Schreib die Zeilen von der Zeile mit „The width and height of the screenshot is (1584, 1054).“ bis einschließlich zum Ende der Einträge vollständig neu ab, den übrigen Text unverändert. Multipliziere dabei jede Koordinate in den Antworten mit 2,3 und runde auf ganze Zahlen, wobei ,5 aufgerundet wird.

## Eine Reihe von Einträgen
------------
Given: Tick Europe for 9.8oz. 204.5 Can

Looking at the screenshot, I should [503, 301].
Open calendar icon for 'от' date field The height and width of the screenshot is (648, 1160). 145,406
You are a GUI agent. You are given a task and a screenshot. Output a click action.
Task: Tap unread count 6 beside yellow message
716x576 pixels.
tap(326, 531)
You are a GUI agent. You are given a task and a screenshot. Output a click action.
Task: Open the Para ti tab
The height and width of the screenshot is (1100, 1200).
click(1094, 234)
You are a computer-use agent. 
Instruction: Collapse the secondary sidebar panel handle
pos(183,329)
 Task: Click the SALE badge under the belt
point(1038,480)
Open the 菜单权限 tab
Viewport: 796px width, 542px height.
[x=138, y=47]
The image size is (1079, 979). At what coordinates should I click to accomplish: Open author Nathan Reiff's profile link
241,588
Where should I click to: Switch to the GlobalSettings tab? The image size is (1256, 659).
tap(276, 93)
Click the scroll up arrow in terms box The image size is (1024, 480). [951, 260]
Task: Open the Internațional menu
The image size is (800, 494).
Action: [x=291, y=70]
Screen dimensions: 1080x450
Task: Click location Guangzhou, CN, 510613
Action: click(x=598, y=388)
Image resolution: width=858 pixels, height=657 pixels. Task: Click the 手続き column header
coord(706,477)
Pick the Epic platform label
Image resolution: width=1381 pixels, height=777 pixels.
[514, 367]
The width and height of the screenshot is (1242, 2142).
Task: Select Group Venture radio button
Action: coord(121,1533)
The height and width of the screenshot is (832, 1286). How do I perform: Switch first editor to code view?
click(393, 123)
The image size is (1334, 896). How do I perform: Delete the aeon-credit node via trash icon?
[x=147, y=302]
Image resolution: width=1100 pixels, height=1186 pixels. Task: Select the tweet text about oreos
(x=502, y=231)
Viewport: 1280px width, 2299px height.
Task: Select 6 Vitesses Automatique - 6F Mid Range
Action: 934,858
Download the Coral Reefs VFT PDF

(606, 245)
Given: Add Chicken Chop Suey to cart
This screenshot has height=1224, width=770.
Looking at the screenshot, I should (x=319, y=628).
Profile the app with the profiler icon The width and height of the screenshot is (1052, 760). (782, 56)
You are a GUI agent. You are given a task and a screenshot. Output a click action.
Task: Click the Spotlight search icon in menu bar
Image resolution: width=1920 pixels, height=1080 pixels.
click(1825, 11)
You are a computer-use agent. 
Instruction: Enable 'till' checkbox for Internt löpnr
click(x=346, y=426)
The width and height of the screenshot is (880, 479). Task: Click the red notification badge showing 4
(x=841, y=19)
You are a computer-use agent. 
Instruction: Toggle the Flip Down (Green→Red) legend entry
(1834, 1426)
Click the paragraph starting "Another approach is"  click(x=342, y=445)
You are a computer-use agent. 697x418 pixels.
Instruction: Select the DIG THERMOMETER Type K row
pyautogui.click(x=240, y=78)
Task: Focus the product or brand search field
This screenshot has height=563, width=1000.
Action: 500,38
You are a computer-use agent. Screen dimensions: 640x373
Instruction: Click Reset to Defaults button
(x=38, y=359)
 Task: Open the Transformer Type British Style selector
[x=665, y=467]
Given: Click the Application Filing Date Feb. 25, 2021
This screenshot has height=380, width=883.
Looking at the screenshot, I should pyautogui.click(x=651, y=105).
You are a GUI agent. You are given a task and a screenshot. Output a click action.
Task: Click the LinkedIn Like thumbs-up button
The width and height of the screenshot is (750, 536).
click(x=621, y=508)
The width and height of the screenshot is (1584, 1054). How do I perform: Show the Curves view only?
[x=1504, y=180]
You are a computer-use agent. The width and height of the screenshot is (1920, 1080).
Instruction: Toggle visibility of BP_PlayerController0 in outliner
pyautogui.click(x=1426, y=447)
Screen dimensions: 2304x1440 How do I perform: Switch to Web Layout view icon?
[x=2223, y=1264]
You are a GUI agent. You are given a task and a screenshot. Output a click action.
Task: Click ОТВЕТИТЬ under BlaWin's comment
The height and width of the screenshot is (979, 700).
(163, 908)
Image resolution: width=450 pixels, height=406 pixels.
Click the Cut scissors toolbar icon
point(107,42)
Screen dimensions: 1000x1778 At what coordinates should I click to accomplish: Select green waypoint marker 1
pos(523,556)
------------
## LÖSUNG
The width and height of the screenshot is (1584, 1054). How do I perform: Show the Curves view only?
[x=3459, y=414]
You are a computer-use agent. The width and height of the screenshot is (1920, 1080).
Instruction: Toggle visibility of BP_PlayerController0 in outliner
pyautogui.click(x=3280, y=1028)
Screen dimensions: 2304x1440 How do I perform: Switch to Web Layout view icon?
[x=5113, y=2907]
You are a GUI agent. You are given a task and a screenshot. Output a click action.
Task: Click ОТВЕТИТЬ under BlaWin's comment
The height and width of the screenshot is (979, 700).
(375, 2088)
Image resolution: width=450 pixels, height=406 pixels.
Click the Cut scissors toolbar icon
point(246,97)
Screen dimensions: 1000x1778 At what coordinates should I click to accomplish: Select green waypoint marker 1
pos(1203,1279)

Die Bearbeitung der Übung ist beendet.